Só vou poder ver o filme na segunda, por isso, li esse post com um medo absurdo de saber de algo que estragasse a minha ida ao cinema.Mas, ainda assim, ao ver o título não consegui não ler. Concordo perfeitamente de que os seus filmes são ensaios sobre nossos medos e acho que a “A dama na água” foi muito mal interpretada pela maioria. Eu gosto muito do humor de Sinais e fiquei feliz de saber que verei isso nesse filme tb!

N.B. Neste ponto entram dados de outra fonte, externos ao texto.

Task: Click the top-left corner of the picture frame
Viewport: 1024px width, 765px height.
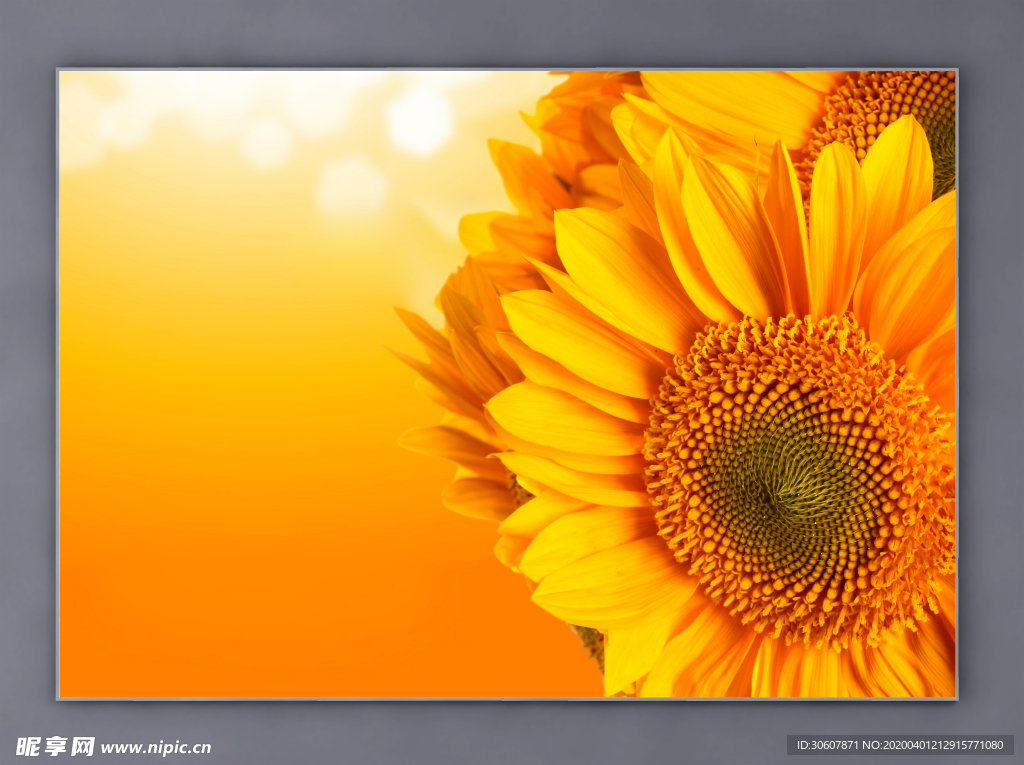Action: point(59,70)
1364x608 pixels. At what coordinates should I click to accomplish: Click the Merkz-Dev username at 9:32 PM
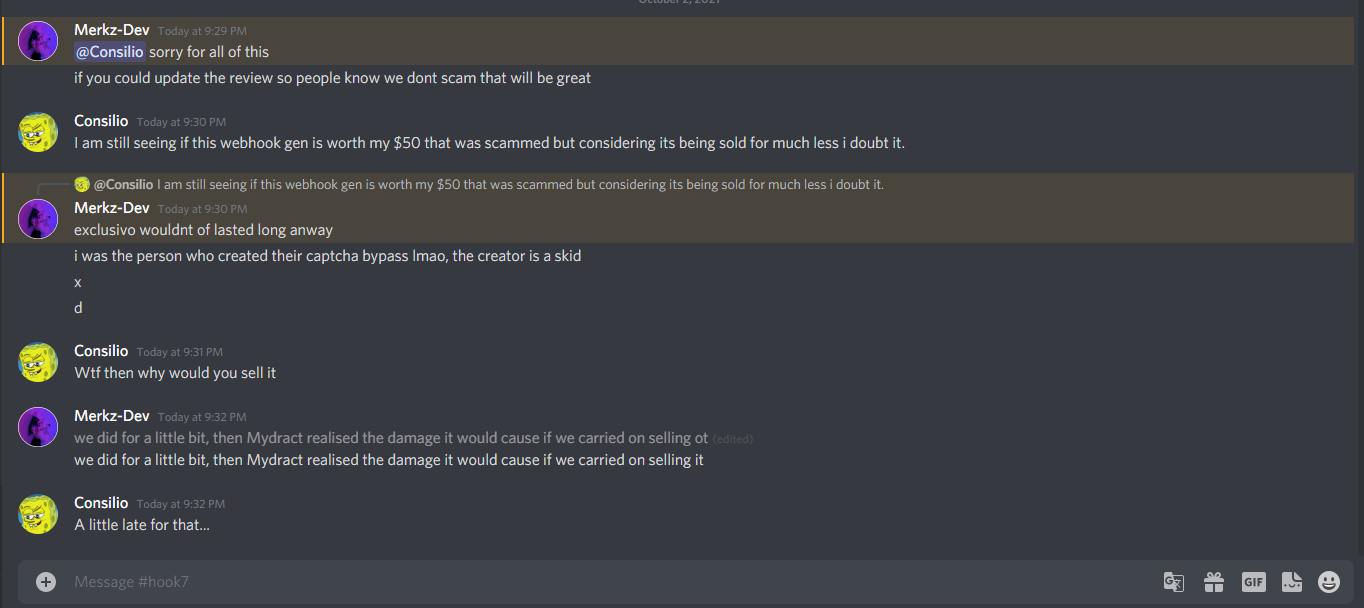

E se antes imaginei que iria gostar, passo a ter certeza pela descrição que fizeste.
abçs
Taty MAcoli
Teu texto sobre o filme está perfeito. “Fim dos Tempos” dos tempos é exatamente tudo o que descreveste. E outra coisa: ele abdicou quase que completamente, nesse seu novo filme, da mise en scène meticulosa de um “Corpo Fechado”, A Vila” e “A Dama na Água” em função do ritmo.
Cara, eu to doido pra ver!!!
Abs,
André Monteiro
http://upasinodalrio.blogspot.com
eu gostei do filme, mais ahco que gostei por ser fã de Shy, por entender o cinema dele, como sempre a maioria não foi pensando assim. Mas confesso que em certos mmomentos era como se visse um filme de Shyamalan mas que não era ele a cargo, pode ter sido até de proposito, como disseram ele modificou um pouco seu jeito de narrar e filmar nesse filme (sem deixar os meandros como uso de cores, de crianças com papel importante), como por exemplo a relação humana que podia ter sido mais bem explorada.
O cinema de Shy é tão puro e simples como complexo…é so prestarmos atenção aos sinais…
Bom texto!
Adorei o filme. E a resenha!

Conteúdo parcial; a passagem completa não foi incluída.